* Your instructions *
From the records below, please repeat exactly the line that has "Click evidence field for criterion 3.1.1[f]", the line that has "999x526 pixels. At", and every line between them, and nothing else.

* Dataset excerpts *
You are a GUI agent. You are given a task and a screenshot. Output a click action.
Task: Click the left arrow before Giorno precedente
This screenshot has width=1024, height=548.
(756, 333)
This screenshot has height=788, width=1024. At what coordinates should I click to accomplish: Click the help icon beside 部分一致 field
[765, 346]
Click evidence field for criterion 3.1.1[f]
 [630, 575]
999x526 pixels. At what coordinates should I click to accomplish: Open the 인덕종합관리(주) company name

* * *

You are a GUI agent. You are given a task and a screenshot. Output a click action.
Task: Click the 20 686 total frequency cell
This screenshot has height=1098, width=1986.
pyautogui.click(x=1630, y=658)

==

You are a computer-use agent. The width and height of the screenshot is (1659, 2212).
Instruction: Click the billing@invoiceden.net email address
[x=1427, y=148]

* Finished exercise *
Click evidence field for criterion 3.1.1[f]
 [630, 575]
999x526 pixels. At what coordinates should I click to accomplish: Open the 인덕종합관리(주) company name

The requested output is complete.